_TRY IT_
Nothing but an exact repetition of the entries should appear in the answer.

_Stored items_

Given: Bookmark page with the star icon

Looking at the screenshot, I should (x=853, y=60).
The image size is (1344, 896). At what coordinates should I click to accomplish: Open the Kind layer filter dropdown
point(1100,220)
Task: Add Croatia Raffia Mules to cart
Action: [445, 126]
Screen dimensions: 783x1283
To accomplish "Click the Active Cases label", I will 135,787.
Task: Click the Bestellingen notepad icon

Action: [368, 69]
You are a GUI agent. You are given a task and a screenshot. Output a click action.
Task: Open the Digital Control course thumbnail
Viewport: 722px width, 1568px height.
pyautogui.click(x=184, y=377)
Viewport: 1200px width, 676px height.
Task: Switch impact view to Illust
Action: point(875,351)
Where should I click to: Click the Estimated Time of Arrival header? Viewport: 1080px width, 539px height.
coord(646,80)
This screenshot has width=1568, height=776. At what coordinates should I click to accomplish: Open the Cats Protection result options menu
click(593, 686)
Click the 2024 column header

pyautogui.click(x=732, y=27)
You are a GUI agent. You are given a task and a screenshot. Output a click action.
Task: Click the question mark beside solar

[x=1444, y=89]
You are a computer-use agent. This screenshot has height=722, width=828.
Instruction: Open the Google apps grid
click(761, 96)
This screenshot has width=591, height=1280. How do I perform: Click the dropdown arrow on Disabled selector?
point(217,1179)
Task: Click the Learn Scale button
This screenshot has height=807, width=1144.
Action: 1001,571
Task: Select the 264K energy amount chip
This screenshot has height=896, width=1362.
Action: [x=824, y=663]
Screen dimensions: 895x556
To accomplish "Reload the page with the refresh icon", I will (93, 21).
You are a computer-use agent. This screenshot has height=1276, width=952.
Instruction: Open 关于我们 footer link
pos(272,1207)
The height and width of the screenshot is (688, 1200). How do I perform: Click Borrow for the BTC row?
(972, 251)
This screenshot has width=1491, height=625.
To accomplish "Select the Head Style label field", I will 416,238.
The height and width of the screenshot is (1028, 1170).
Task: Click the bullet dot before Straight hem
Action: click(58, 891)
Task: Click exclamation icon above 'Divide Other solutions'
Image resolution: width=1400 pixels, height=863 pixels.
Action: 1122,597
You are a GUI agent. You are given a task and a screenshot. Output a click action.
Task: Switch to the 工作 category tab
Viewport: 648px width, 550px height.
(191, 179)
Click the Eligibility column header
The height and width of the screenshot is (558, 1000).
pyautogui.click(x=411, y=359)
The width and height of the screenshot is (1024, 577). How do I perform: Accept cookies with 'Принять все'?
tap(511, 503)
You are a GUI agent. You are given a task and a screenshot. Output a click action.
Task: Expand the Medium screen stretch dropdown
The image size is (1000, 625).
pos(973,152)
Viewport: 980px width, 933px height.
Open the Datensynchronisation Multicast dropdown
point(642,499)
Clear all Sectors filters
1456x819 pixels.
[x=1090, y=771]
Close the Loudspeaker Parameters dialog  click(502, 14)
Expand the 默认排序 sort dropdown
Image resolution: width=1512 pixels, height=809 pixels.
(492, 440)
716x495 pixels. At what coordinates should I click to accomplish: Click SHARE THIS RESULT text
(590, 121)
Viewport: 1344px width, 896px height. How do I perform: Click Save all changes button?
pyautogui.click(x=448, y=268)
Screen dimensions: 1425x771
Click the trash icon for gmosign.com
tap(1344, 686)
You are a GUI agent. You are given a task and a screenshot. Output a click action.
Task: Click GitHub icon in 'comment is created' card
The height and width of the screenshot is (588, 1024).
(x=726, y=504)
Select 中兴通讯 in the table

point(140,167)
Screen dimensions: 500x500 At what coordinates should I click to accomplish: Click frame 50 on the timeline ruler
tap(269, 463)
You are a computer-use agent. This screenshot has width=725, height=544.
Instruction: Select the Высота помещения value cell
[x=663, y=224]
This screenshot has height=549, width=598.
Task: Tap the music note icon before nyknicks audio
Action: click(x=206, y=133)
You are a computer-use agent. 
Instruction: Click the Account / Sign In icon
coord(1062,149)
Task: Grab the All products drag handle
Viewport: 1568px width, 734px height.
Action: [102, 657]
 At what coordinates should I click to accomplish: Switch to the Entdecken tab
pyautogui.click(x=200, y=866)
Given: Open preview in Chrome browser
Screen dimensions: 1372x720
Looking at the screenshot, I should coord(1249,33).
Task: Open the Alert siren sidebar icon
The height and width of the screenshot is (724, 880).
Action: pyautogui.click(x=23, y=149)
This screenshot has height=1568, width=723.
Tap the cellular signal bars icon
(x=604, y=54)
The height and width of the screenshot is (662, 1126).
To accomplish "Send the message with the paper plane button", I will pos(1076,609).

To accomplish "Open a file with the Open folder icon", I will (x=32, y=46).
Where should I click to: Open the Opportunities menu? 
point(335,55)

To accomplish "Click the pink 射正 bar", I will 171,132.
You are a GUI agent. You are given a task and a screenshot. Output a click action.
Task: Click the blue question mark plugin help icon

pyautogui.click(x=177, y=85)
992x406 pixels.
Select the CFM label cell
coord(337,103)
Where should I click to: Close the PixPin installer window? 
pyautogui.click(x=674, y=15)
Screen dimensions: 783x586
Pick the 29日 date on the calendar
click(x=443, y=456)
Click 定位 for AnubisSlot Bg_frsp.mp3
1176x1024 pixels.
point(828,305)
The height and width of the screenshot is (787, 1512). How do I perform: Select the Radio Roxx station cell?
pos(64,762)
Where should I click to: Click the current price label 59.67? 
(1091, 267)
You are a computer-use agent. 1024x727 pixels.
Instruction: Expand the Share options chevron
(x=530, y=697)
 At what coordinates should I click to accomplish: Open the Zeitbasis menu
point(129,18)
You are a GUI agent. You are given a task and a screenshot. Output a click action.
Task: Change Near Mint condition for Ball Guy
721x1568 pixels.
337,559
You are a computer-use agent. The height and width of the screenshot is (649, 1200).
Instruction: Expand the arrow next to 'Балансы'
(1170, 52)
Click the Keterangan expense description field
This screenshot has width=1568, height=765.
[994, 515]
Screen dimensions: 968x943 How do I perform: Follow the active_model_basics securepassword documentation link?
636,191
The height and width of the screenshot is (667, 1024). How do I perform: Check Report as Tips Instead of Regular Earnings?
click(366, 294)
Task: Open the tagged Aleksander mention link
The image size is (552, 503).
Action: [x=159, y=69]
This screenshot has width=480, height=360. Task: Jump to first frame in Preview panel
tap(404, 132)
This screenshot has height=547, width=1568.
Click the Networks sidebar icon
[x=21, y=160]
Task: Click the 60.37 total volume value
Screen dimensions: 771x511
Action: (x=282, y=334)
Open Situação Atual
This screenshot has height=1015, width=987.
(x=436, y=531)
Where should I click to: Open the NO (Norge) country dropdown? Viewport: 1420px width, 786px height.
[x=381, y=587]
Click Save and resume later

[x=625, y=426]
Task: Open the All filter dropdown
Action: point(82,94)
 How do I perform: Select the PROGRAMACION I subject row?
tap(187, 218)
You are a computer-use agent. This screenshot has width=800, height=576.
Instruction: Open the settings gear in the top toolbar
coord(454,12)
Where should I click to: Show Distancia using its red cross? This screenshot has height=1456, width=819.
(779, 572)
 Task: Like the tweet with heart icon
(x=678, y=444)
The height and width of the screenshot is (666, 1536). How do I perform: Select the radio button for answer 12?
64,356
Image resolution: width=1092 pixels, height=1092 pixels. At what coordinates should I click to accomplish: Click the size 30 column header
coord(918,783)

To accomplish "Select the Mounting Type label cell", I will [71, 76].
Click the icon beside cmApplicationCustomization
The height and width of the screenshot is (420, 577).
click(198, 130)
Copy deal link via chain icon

_SOLUTION FOR THIS PROBLEM_
Given: Bookmark page with the star icon

Looking at the screenshot, I should (x=853, y=60).
The image size is (1344, 896). At what coordinates should I click to accomplish: Open the Kind layer filter dropdown
point(1100,220)
Task: Add Croatia Raffia Mules to cart
Action: [445, 126]
Screen dimensions: 783x1283
To accomplish "Click the Active Cases label", I will 135,787.
Task: Click the Bestellingen notepad icon

Action: [368, 69]
You are a GUI agent. You are given a task and a screenshot. Output a click action.
Task: Open the Digital Control course thumbnail
Viewport: 722px width, 1568px height.
pyautogui.click(x=184, y=377)
Viewport: 1200px width, 676px height.
Task: Switch impact view to Illust
Action: point(875,351)
Where should I click to: Click the Estimated Time of Arrival header? Viewport: 1080px width, 539px height.
coord(646,80)
This screenshot has width=1568, height=776. At what coordinates should I click to accomplish: Open the Cats Protection result options menu
click(593, 686)
Click the 2024 column header

pyautogui.click(x=732, y=27)
You are a GUI agent. You are given a task and a screenshot. Output a click action.
Task: Click the question mark beside solar

[x=1444, y=89]
You are a computer-use agent. This screenshot has height=722, width=828.
Instruction: Open the Google apps grid
click(761, 96)
This screenshot has width=591, height=1280. How do I perform: Click the dropdown arrow on Disabled selector?
point(217,1179)
Task: Click the Learn Scale button
This screenshot has height=807, width=1144.
Action: 1001,571
Task: Select the 264K energy amount chip
This screenshot has height=896, width=1362.
Action: [x=824, y=663]
Screen dimensions: 895x556
To accomplish "Reload the page with the refresh icon", I will (93, 21).
You are a computer-use agent. This screenshot has height=1276, width=952.
Instruction: Open 关于我们 footer link
pos(272,1207)
The height and width of the screenshot is (688, 1200). How do I perform: Click Borrow for the BTC row?
(972, 251)
This screenshot has width=1491, height=625.
To accomplish "Select the Head Style label field", I will 416,238.
The height and width of the screenshot is (1028, 1170).
Task: Click the bullet dot before Straight hem
Action: click(58, 891)
Task: Click exclamation icon above 'Divide Other solutions'
Image resolution: width=1400 pixels, height=863 pixels.
Action: 1122,597
You are a GUI agent. You are given a task and a screenshot. Output a click action.
Task: Switch to the 工作 category tab
Viewport: 648px width, 550px height.
(191, 179)
Click the Eligibility column header
The height and width of the screenshot is (558, 1000).
pyautogui.click(x=411, y=359)
The width and height of the screenshot is (1024, 577). How do I perform: Accept cookies with 'Принять все'?
tap(511, 503)
You are a GUI agent. You are given a task and a screenshot. Output a click action.
Task: Expand the Medium screen stretch dropdown
The image size is (1000, 625).
pos(973,152)
Viewport: 980px width, 933px height.
Open the Datensynchronisation Multicast dropdown
point(642,499)
Clear all Sectors filters
1456x819 pixels.
[x=1090, y=771]
Close the Loudspeaker Parameters dialog  click(502, 14)
Expand the 默认排序 sort dropdown
Image resolution: width=1512 pixels, height=809 pixels.
(492, 440)
716x495 pixels. At what coordinates should I click to accomplish: Click SHARE THIS RESULT text
(590, 121)
Viewport: 1344px width, 896px height. How do I perform: Click Save all changes button?
pyautogui.click(x=448, y=268)
Screen dimensions: 1425x771
Click the trash icon for gmosign.com
tap(1344, 686)
You are a GUI agent. You are given a task and a screenshot. Output a click action.
Task: Click GitHub icon in 'comment is created' card
The height and width of the screenshot is (588, 1024).
(x=726, y=504)
Select 中兴通讯 in the table

point(140,167)
Screen dimensions: 500x500 At what coordinates should I click to accomplish: Click frame 50 on the timeline ruler
tap(269, 463)
You are a computer-use agent. This screenshot has width=725, height=544.
Instruction: Select the Высота помещения value cell
[x=663, y=224]
This screenshot has height=549, width=598.
Task: Tap the music note icon before nyknicks audio
Action: click(x=206, y=133)
You are a computer-use agent. 
Instruction: Click the Account / Sign In icon
coord(1062,149)
Task: Grab the All products drag handle
Viewport: 1568px width, 734px height.
Action: [102, 657]
 At what coordinates should I click to accomplish: Switch to the Entdecken tab
pyautogui.click(x=200, y=866)
Given: Open preview in Chrome browser
Screen dimensions: 1372x720
Looking at the screenshot, I should coord(1249,33).
Task: Open the Alert siren sidebar icon
The height and width of the screenshot is (724, 880).
Action: pyautogui.click(x=23, y=149)
This screenshot has height=1568, width=723.
Tap the cellular signal bars icon
(x=604, y=54)
The height and width of the screenshot is (662, 1126).
To accomplish "Send the message with the paper plane button", I will pos(1076,609).

To accomplish "Open a file with the Open folder icon", I will (x=32, y=46).
Where should I click to: Open the Opportunities menu? 
point(335,55)

To accomplish "Click the pink 射正 bar", I will 171,132.
You are a GUI agent. You are given a task and a screenshot. Output a click action.
Task: Click the blue question mark plugin help icon

pyautogui.click(x=177, y=85)
992x406 pixels.
Select the CFM label cell
coord(337,103)
Where should I click to: Close the PixPin installer window? 
pyautogui.click(x=674, y=15)
Screen dimensions: 783x586
Pick the 29日 date on the calendar
click(x=443, y=456)
Click 定位 for AnubisSlot Bg_frsp.mp3
1176x1024 pixels.
point(828,305)
The height and width of the screenshot is (787, 1512). How do I perform: Select the Radio Roxx station cell?
pos(64,762)
Where should I click to: Click the current price label 59.67? 
(1091, 267)
You are a computer-use agent. 1024x727 pixels.
Instruction: Expand the Share options chevron
(x=530, y=697)
 At what coordinates should I click to accomplish: Open the Zeitbasis menu
point(129,18)
You are a GUI agent. You are given a task and a screenshot. Output a click action.
Task: Change Near Mint condition for Ball Guy
721x1568 pixels.
337,559
You are a computer-use agent. The height and width of the screenshot is (649, 1200).
Instruction: Expand the arrow next to 'Балансы'
(1170, 52)
Click the Keterangan expense description field
This screenshot has width=1568, height=765.
[994, 515]
Screen dimensions: 968x943 How do I perform: Follow the active_model_basics securepassword documentation link?
636,191
The height and width of the screenshot is (667, 1024). How do I perform: Check Report as Tips Instead of Regular Earnings?
click(366, 294)
Task: Open the tagged Aleksander mention link
The image size is (552, 503).
Action: [x=159, y=69]
This screenshot has width=480, height=360. Task: Jump to first frame in Preview panel
tap(404, 132)
This screenshot has height=547, width=1568.
Click the Networks sidebar icon
[x=21, y=160]
Task: Click the 60.37 total volume value
Screen dimensions: 771x511
Action: (x=282, y=334)
Open Situação Atual
This screenshot has height=1015, width=987.
(x=436, y=531)
Where should I click to: Open the NO (Norge) country dropdown? Viewport: 1420px width, 786px height.
[x=381, y=587]
Click Save and resume later

[x=625, y=426]
Task: Open the All filter dropdown
Action: point(82,94)
 How do I perform: Select the PROGRAMACION I subject row?
tap(187, 218)
You are a computer-use agent. This screenshot has width=800, height=576.
Instruction: Open the settings gear in the top toolbar
coord(454,12)
Where should I click to: Show Distancia using its red cross? This screenshot has height=1456, width=819.
(779, 572)
 Task: Like the tweet with heart icon
(x=678, y=444)
The height and width of the screenshot is (666, 1536). How do I perform: Select the radio button for answer 12?
64,356
Image resolution: width=1092 pixels, height=1092 pixels. At what coordinates should I click to accomplish: Click the size 30 column header
coord(918,783)

To accomplish "Select the Mounting Type label cell", I will [71, 76].
Click the icon beside cmApplicationCustomization
The height and width of the screenshot is (420, 577).
click(198, 130)
Copy deal link via chain icon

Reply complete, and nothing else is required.